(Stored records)
§ §

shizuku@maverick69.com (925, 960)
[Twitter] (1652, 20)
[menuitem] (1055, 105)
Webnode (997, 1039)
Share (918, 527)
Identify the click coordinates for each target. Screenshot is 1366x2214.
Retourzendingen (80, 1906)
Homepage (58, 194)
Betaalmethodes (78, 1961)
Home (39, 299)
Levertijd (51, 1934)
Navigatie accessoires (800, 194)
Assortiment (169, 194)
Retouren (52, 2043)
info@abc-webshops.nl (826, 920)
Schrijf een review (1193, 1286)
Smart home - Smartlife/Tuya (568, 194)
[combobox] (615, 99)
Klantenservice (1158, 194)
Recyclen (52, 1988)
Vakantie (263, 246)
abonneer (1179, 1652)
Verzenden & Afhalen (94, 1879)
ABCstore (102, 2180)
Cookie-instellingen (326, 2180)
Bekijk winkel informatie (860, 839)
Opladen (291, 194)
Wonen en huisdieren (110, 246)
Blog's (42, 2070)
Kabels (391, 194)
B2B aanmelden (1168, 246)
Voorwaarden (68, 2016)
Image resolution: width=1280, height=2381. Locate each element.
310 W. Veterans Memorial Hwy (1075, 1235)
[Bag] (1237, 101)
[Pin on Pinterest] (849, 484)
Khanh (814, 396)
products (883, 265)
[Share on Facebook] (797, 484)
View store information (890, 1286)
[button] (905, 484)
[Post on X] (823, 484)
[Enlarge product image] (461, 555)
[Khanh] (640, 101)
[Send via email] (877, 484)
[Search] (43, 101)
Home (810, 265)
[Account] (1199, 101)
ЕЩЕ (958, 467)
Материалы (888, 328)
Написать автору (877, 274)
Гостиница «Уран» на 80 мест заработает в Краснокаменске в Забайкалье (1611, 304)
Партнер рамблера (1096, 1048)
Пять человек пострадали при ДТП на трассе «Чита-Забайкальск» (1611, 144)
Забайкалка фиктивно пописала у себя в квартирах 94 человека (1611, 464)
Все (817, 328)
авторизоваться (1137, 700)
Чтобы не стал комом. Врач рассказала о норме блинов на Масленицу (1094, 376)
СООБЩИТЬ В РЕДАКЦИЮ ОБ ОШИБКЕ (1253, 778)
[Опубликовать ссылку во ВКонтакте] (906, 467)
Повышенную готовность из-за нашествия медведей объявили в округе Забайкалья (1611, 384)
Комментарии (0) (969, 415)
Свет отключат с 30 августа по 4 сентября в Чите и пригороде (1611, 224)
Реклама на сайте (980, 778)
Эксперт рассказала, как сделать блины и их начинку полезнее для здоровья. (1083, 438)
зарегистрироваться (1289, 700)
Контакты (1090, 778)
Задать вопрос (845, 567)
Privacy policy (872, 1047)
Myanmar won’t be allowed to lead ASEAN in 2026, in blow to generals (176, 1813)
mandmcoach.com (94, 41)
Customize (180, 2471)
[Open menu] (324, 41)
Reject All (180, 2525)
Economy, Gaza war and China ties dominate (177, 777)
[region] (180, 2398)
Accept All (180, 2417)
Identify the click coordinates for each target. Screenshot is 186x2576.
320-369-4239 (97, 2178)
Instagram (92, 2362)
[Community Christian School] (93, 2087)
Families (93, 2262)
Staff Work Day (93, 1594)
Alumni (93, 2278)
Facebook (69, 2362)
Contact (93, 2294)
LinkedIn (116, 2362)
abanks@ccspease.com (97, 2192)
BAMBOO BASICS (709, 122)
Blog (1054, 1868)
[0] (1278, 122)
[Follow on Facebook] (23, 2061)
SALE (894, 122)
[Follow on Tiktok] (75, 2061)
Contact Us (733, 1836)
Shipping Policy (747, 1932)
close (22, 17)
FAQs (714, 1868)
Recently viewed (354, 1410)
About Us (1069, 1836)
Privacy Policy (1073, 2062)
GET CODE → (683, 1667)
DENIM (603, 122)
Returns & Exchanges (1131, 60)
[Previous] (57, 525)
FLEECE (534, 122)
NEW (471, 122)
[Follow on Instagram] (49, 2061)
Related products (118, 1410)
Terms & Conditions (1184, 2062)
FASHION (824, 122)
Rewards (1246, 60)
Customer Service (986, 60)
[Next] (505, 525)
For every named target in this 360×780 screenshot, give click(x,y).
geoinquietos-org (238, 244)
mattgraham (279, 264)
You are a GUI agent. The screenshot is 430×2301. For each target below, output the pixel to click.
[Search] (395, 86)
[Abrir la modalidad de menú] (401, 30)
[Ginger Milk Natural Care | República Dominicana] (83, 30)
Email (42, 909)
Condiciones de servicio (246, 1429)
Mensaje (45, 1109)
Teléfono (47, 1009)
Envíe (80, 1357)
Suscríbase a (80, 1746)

§ §

◆ YOUR GOAL ◆
Find the lines that mention "Facebook" in the entries and show them.

◆ YOUR RESPONSE ◆
[Share on Facebook] (797, 484)
Facebook (69, 2362)
[Follow on Facebook] (23, 2061)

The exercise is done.